Walk past Annunaki down the wall a ways. Look up to spot this impressive wide hands roof 100 feet off the deck. Burl your way up the wide 5.9 start via some awkward moves in a flared chimney to the base of the roof. Launch out of the roof on polished feet and wide hand jams. Just as the jams get their widest, be prepared for a confrontation with some guano. Make one of the best positioned moves I've ever done to clip the chains.

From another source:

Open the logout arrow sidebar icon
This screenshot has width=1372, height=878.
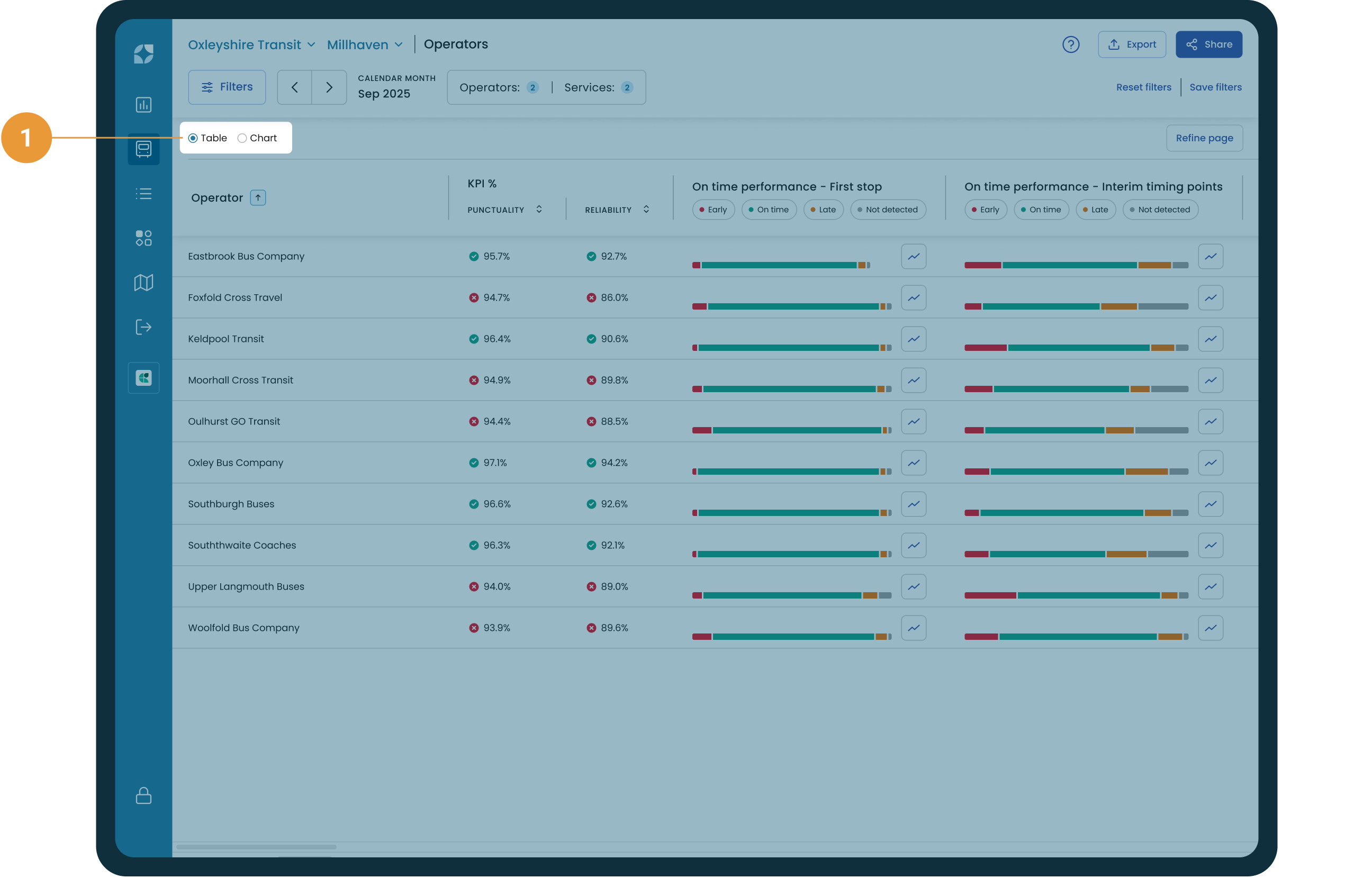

Heavy on the #3.5 and new #4 Camalots. A few #3 and #2, possibly a couple #1 too, although I found few uses for them. 70M rope.
|By Devin Fin|
May 23, 2012
guano!!! this route is great fun all the way till you hit the largest swarth of shit in the creek.. i got crushed at the point the "guano" took over..
From: Flagstaff, AZ
Nov 5, 2013
Oh man, this route is fun, until the mega poop roof. It was full of sand and a huge swath of crap layered very thick. Slick and poopy situation indeed.
|By Brandon Gottung|
From: Moab, UT
Apr 19, 2014
Would-be 5-star mega-classic but the guano finish left me feeling downright dirty. Definately still worth jumping on though. I suggest saving about four #3 camalot-sized pieces for the roof and one #5 C4 is great for the wide bit mid-pitch (not 2 of 'em like the guidebook suggests).
From: Moab, UT
May 20, 2014
Agreed that this climb would be mega classic if not for the guano. Super fun movement and gnarly roof. Word of caution, I had a blue friend size piece pop out when i fell at the roof, luckily my next #3 BD caught me. exciting! still worth doing the route but be cautious with cam placements in the guano and soft sand, which i am pretty sure made the cam ooze out.